Experienced hands are always a luxury to have for any competitive unit.
And as far as the Notre Dame Titans are concerned, there’s plenty of that depth available at its disposal as well.
In all, Spencer Wilcox, Tyler Speas, Jared Redoutey, Connor Madden, and Kyle McGraw have teamed together to form a strong quintet for Notre Dame and head coach Tyler Noel.
“I like how consistent and competitive they all are,” Noel said. “We need to work on our putting game, but that put of the game comes with time and playing a little more. I can definitely see 200 as a realistic score by the end of the season.”
Wilcox and Speas, a pair of seniors, have led the way all season for the Titans, with the pair shooting between 49 to 53 from a stroke standpoint. Redoutey has a low stroke of 49 for the Notre Dame, while McGraw and Madden are regularly shooting in the 60s for the Titans.
“The guys practice every day,” Noel said. “Everyone comes to practice all the time and is on the putting greens or the driving range.”
Noel’s Titans, who shot a 212 against Portsmouth last Tuesday, have the potential to shoot a score of under 200, according to the former Notre Dame alum.
“Honestly, we just need to work on our putting,” Noel said. “We can get to 190, 195 if we can keep the three-putting out of the game. That’s the problem right now. They hit it on the greens in regulation, it’s just the three-putting that is hurting us right now.”
It’s always tough to compete when a program is low on numbers.
However, one isn’t going to find any excuses that come out of Jack Whitley’s mouth. After starting the season with only three golfers — William Sturgill, Katy Pertuset, and Aiden Dongus — Portsmouth has collected a key addition from Jack Workman to form a scoring unit in 2017.
And so far, things have worked out pretty well for the Trojans.
Take Portsmouth’s recent OVC dual match against Ironton, for example. The Trojans posted a strong score of 192 against the Fighting Tigers, two days after scoring a solid 196 against Notre Dame, en route to winning both matches.
Much of that strength has come on the back of Sturgill, who has been the team’s top golfer throughout the duration of the year. Sturgill had started the year in the mid-40s through nine holes — an impressive mark for any golfer of Sturgill’s age — but has really shown off his improvement over the last two matches of note, where a 39 (Notre Dame) and a 37 (Ironton) have been his overall scorecards.
“We’ve got high expectations for William, and William has high expectations for himself,” Whitley said. “He’s been working hard.
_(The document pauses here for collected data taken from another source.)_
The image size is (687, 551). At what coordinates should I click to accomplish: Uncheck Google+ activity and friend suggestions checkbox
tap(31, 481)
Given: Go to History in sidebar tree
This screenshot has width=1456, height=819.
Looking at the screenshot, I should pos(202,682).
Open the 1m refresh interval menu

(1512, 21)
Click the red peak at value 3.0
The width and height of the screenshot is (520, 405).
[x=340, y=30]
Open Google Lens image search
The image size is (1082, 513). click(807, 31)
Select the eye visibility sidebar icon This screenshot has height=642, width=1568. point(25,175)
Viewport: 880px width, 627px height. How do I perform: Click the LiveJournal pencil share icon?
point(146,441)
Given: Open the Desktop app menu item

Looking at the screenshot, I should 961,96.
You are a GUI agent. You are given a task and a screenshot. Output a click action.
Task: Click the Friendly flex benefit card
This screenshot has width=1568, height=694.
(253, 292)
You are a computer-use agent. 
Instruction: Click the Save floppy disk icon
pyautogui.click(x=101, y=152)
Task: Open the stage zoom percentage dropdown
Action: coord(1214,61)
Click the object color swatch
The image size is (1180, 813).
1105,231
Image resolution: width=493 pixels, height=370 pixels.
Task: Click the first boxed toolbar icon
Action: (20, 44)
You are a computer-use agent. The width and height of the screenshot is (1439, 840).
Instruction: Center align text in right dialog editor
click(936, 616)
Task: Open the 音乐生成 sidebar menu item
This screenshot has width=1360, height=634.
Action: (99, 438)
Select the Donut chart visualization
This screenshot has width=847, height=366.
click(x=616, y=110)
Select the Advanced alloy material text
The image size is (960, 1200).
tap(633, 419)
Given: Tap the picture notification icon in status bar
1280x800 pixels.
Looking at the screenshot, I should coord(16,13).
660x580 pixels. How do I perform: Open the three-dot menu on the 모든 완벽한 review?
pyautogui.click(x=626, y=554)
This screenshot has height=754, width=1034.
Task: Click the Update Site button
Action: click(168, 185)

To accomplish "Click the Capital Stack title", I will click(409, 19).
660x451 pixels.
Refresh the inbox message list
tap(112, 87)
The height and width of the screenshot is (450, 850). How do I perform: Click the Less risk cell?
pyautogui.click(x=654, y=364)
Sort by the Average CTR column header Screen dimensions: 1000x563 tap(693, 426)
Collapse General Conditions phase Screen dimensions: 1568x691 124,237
When he plays in the matches, you can see that he’s been out (on the golf course).”
Behind Sturgill, Pertuset has also been steady throughout the course of the year. In fact, Pertuset has made her way from the mid-50s to the high 40s, as evidenced by the 46 that she shot against Ironton. Dongus and Workman have also improved, with the pair putting together a 52 and a 55 against Notre Dame and scores of 53 and 57 against Ironton.
“Katy has shown improvement; we just need to get her a little bit more consistent,” Whitley said. “Aiden is getting adjusted to playing on a high school team and the competition that goes with it. He’ll hit good shots and bad shots, but he’s working hard. As for Jack, he’s working at the game still, but he is also putting in the work to improve. All four players are working hard, and I’m very pleased so far with all of them.”
But while Whitley is pleased with his players, he’s not going to let numbers crunch the potential of this group — especially considering the fact that all four individuals return next year.
“With only four players, it makes it a little more challenging for us,” Whitley said. “But if you have four players that are decent golfers, you can have a very successful season.”
Even as the years have gone by, South Webster has always found a way to prove itself as a respectable golf force.
Much of that credit deserves to go to Josh Horner, who has proven to get the best out of his student-athletes time and time again. However, credit also deserves to be shared within the six players that are taking part in the Jeeps’ golf program in 2017. Four first-time golfers, including Andrew Smith, Levi Murphy, Timmy Melvin, and Josh Hammond, join third-year mainstays in Jacob Witter and Dylan Bond to make up a solid six-man unit for Horner’s club.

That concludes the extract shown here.